Interestingly, differentiation of monocytes into dendritic cells is thought to be relevant for the immunomodulatory effects of extracorporeal photopheresis, an established immunotherapy for Sézary syndrome.¹⁰ 

The gene expression data from Nadijh et al demonstrated that phenotypically distinct Sézary cell populations within individual patients were still clonally related, further demonstrating the phenotypic plasticity of Sézary cells. On a transcriptomic level, the authors found strong downregulation of THEMIS and LAIR1, markers involved in T-cell receptor function. Importantly, these genes were recently linked to the pathogenesis of adult T-cell leukemia, which is clinically closely related to Sézary syndrome, suggesting some common pathogenetic mechanism.
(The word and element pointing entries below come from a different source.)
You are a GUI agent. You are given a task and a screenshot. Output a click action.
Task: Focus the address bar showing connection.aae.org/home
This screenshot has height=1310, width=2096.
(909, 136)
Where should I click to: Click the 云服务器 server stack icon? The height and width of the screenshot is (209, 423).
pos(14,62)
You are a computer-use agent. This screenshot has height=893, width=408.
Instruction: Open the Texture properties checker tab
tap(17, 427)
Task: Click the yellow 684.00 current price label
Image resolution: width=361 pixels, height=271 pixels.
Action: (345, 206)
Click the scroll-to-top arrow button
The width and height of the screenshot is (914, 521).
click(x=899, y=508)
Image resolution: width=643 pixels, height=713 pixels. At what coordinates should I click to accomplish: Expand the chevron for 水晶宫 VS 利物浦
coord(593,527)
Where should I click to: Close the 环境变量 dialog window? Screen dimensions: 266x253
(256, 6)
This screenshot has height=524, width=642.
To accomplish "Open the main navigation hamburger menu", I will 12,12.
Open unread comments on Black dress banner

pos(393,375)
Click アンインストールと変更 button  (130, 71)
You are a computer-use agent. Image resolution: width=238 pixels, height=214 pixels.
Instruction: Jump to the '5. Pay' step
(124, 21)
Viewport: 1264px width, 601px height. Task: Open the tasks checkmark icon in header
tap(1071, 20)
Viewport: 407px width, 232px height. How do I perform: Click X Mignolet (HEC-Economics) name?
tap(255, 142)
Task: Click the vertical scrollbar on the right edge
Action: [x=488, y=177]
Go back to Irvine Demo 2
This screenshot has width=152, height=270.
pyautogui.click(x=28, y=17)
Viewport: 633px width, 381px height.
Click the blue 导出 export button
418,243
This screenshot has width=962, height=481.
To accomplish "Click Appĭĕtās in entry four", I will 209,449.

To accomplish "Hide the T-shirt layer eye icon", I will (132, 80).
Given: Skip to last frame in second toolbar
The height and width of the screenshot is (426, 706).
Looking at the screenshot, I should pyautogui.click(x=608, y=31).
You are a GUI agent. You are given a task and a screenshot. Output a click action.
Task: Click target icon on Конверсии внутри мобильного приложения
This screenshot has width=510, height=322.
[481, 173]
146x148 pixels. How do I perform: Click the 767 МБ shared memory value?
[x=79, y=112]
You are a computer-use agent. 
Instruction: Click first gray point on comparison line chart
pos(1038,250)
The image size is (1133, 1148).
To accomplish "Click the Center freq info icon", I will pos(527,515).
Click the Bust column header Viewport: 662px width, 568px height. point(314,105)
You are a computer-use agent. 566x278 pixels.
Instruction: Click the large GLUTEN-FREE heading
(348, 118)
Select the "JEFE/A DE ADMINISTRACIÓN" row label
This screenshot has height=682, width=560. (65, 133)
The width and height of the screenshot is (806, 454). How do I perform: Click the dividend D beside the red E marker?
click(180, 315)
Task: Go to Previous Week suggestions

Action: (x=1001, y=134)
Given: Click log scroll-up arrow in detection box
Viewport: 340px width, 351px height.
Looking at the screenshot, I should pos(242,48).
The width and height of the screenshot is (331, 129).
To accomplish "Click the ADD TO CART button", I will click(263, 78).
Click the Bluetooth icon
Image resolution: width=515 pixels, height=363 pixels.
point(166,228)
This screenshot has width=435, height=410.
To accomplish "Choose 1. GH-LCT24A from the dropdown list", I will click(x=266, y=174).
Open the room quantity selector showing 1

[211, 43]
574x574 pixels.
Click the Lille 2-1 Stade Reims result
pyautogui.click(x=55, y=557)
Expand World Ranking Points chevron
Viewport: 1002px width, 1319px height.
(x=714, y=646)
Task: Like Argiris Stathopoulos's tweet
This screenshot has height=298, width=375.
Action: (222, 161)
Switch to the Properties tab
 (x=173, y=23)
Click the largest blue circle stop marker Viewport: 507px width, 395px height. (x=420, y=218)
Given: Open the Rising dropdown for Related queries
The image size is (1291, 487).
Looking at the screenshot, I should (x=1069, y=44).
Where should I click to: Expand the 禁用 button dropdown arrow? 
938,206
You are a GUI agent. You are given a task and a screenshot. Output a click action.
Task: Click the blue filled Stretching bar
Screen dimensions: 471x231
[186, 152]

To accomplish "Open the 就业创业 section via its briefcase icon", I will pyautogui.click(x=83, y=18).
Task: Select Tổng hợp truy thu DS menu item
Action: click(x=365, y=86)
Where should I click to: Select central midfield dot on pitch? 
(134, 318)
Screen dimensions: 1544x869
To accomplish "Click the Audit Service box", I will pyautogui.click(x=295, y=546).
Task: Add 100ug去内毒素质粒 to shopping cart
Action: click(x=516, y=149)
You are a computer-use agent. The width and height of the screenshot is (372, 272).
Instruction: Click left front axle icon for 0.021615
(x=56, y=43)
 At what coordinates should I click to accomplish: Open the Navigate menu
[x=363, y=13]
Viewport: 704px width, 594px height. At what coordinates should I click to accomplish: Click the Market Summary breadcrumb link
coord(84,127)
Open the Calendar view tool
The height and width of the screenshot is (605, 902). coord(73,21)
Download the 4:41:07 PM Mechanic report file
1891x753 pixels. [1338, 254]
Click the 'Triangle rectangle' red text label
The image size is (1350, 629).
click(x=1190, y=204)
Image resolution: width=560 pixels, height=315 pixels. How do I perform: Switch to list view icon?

In sum, the presented strategy of integrating EuroFlow-based multiparameter flow cytometry, fluorescence-activated cell sorting (FACS) and RNA sequencing provided a comprehensive exploration of the heterogeneity of Sézary cells and offers a precise method to quantify the overall tumor burden. These explorative results may initiate a revision of standardized international criteria for diagnosing blood involvement and responses for informed treatment decisions in Sézary syndrome.